A New York resident pleaded guilty for walking in an off-limits thermal area in Yellowstone National Park two weeks ago, and was sentenced to a short jail term during a hearing in federal court in Mammoth on Wednesday.

Cory L. Skinner is a resident of New York, Wyoming U.S. Attorney's Office spokeswoman Lori Hogan said last week, but she did not have details beyond those mentioned in the indictment.

Both violations occurred on April 12.

Skinner is charged with:

  • "... knowingly and unlawfully enter a thermal area, to wit: Old Faithful District on the Path to the Upper Geyser Basin."
  • "... knowingly and unlawfully possess, destroy, injure, remove, dig, or disturb from its natural state a mineral resource or cave formation or the parts thereof."

Both offenses each are punishable by up to six months in jail and a $5,000 fine.

On Monday, Skinner pleaded guilty to the first count, which says the Park requires "foot travel in all thermal areas and within the Yellowstone Canyon between the Upper Falls and Inspiration Point must be confined to boardwalks or trails that are maintained for such travel and are marked by official signs."

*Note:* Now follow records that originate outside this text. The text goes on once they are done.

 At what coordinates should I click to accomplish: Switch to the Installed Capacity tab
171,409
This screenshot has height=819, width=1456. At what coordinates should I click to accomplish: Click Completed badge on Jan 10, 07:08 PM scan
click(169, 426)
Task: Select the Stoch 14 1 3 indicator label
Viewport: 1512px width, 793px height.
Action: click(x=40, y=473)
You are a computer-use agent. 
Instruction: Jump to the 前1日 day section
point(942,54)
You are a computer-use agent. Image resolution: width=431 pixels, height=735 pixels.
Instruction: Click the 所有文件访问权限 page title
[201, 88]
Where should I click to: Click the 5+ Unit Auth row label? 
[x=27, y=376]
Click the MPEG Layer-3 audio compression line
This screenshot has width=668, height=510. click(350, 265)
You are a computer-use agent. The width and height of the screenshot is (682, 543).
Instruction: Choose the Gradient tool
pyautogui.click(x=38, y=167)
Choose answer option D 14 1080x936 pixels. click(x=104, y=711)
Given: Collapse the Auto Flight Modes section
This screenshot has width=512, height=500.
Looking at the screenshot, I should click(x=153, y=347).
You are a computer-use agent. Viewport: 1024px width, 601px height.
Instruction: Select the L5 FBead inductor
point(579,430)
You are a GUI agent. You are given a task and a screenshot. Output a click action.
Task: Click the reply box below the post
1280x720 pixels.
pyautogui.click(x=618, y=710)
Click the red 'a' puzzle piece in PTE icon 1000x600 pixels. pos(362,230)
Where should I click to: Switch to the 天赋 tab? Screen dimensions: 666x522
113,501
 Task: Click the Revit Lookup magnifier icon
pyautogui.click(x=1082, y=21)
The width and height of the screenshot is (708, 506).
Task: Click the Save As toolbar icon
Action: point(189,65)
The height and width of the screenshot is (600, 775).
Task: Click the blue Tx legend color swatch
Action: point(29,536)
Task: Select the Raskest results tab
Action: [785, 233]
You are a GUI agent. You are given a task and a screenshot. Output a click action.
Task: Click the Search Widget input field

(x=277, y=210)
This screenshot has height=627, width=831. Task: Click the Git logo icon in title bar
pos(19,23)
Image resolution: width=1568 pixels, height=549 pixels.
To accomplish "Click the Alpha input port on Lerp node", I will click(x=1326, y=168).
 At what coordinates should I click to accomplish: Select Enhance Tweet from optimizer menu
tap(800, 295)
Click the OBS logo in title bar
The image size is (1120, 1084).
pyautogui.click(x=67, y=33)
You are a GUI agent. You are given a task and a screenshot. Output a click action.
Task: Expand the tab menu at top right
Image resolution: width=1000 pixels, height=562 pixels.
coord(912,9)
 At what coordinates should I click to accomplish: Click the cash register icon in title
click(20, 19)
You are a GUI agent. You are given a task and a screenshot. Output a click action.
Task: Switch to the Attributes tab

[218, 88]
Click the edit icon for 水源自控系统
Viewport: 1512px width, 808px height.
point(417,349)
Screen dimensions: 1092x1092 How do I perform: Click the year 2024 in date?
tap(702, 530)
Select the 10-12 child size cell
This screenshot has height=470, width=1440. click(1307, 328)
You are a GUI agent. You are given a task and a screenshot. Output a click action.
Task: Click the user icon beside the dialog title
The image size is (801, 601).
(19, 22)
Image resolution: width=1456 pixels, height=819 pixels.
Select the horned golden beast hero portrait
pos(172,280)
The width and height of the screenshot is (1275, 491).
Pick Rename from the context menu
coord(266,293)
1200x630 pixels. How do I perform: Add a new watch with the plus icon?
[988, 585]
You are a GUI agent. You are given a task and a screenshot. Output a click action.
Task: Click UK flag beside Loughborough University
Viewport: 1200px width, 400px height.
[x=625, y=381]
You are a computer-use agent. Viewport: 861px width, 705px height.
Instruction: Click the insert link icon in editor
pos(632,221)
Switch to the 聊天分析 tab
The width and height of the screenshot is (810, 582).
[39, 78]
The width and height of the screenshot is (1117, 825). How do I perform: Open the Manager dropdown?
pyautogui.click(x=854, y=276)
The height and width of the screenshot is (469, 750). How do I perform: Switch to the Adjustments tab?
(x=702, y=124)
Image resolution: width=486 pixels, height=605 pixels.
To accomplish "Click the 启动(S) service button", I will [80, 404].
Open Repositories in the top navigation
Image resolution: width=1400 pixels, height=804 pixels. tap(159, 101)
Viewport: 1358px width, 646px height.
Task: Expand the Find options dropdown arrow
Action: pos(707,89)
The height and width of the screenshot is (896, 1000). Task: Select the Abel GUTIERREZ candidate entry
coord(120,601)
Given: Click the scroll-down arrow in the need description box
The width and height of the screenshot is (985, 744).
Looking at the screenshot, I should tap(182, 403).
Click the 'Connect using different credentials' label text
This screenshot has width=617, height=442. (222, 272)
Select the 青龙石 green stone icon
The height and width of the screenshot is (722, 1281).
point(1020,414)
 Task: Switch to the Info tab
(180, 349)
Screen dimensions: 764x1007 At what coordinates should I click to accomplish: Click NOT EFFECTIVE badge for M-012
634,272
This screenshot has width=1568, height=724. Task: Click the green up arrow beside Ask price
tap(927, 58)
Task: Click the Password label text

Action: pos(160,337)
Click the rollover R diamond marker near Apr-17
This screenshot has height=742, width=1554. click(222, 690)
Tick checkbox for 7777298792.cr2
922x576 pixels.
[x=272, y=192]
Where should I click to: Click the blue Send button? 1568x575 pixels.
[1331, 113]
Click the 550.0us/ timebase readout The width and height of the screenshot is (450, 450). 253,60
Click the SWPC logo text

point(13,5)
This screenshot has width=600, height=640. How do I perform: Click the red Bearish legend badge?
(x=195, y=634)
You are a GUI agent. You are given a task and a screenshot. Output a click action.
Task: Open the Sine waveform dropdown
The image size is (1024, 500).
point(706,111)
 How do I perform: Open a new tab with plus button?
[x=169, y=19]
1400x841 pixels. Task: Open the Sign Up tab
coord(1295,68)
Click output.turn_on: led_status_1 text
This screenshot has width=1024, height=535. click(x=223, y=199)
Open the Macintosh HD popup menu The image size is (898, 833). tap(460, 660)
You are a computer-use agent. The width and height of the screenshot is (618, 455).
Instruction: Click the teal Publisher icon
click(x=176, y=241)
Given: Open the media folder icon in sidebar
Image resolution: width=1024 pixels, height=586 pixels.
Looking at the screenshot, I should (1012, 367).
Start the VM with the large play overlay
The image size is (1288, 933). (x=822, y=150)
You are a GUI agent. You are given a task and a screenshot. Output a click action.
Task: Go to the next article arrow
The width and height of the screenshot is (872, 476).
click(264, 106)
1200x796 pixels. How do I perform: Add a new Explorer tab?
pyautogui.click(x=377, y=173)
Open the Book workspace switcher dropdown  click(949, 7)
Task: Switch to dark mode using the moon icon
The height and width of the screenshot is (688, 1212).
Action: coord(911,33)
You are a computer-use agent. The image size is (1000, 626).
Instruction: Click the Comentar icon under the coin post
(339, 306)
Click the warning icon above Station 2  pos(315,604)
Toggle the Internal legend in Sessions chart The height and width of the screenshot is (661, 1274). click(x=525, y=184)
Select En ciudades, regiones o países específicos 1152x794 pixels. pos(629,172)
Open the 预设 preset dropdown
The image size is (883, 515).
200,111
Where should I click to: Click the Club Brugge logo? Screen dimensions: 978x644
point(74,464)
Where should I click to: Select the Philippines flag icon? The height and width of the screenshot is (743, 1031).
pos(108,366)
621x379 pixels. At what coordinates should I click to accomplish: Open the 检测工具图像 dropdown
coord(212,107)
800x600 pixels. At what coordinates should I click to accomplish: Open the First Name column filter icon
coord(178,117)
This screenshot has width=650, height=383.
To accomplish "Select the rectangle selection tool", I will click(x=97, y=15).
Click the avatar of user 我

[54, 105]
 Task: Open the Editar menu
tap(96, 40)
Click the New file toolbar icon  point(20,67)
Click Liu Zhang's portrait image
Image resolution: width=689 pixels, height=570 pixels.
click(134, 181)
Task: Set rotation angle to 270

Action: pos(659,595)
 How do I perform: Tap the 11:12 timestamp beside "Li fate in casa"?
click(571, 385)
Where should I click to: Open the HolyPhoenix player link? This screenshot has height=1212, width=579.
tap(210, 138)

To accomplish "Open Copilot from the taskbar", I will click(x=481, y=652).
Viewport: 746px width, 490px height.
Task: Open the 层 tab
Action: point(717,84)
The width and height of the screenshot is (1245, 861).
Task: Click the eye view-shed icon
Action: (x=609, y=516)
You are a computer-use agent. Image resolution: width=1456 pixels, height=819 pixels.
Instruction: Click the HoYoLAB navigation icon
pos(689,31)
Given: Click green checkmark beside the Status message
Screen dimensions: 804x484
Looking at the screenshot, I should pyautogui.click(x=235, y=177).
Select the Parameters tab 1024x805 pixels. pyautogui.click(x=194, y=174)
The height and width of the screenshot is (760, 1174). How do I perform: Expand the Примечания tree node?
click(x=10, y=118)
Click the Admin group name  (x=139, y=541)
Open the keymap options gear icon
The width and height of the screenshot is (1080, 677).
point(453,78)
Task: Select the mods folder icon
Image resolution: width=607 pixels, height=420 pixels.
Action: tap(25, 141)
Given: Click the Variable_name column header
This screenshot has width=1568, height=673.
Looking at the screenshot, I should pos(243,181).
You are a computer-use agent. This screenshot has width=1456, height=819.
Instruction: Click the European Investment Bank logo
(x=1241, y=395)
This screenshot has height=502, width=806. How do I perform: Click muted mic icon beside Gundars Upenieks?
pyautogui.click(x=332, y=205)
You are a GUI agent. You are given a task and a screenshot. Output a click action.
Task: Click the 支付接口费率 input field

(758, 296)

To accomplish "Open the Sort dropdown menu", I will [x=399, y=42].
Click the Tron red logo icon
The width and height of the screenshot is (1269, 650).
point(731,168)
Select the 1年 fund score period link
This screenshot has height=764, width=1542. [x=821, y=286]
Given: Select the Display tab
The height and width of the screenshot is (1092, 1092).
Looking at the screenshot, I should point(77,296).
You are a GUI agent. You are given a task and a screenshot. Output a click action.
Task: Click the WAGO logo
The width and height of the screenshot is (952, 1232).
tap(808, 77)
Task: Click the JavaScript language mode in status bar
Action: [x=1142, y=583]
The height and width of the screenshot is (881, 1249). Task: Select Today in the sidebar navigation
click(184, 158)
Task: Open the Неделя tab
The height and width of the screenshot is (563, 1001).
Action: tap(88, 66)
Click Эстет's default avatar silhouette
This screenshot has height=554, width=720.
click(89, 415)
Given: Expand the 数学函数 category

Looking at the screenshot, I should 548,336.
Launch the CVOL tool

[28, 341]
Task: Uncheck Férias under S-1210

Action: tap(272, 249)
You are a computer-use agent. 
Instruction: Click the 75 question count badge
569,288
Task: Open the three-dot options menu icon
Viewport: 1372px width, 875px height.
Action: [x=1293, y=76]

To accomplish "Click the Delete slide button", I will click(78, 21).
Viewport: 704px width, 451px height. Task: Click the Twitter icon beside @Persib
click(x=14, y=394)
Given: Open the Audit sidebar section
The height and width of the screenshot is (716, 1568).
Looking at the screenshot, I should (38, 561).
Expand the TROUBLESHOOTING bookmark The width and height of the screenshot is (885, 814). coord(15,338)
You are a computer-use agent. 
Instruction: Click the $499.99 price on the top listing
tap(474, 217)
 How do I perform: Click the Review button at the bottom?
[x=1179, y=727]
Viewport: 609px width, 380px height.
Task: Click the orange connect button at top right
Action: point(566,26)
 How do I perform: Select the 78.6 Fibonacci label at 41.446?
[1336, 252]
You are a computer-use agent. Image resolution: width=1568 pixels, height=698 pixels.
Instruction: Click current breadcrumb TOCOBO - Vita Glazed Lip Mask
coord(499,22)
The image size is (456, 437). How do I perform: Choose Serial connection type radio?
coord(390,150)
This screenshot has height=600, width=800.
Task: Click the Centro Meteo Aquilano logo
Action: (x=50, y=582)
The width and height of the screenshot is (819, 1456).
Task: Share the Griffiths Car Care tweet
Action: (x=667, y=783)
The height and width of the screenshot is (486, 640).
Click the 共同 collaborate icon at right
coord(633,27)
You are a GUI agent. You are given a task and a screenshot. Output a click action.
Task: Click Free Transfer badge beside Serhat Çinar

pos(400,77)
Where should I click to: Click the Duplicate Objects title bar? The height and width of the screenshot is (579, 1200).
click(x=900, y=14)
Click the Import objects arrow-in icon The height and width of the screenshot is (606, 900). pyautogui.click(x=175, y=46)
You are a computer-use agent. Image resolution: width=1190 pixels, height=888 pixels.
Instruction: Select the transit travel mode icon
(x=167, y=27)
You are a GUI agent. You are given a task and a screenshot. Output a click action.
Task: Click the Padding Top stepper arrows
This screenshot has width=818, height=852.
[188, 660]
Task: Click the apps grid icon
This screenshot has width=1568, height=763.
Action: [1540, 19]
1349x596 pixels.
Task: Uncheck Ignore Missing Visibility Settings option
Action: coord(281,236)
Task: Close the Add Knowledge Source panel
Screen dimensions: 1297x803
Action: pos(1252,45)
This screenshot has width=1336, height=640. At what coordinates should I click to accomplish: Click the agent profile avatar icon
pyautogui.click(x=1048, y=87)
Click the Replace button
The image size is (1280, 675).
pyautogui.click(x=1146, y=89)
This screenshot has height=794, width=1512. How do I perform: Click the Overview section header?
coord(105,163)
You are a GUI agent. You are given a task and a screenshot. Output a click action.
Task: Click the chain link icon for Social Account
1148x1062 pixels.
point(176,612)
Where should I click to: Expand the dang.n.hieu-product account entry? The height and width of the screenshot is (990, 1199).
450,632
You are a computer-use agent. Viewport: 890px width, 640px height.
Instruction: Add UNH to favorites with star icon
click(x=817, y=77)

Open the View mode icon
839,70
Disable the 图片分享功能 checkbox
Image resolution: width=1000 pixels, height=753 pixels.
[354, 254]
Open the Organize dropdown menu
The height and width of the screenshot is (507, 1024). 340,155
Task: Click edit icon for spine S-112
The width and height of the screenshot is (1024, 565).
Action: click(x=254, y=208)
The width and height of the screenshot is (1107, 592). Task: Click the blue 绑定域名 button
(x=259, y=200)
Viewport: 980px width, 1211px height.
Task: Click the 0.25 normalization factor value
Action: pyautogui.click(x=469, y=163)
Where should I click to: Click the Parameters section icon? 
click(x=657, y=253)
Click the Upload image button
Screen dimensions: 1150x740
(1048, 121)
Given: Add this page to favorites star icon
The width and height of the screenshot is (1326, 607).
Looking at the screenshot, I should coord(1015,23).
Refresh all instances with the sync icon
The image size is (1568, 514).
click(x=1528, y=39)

As part of the plea agreement, the government dismissed the second count.

On Wednesday, U.S. Magistrate Judge Stephanie Hambrick handed down the seven-day jail sentence with credit for three days served, and will serve two years of unsupervised probation after his release from custody.

Hambrick ordered Skinner to pay a $10 special assessment, a $500 fine, and $1,250 in community service to the Park's nonprofit partner Yellowstone Forever Geologic Resource Fund in Bozeman, Montana.

She also ordered Skinner to be banned from Yellowstone National Park for two years.

The minutes of the hearing indicated Skinner waived having an attorney.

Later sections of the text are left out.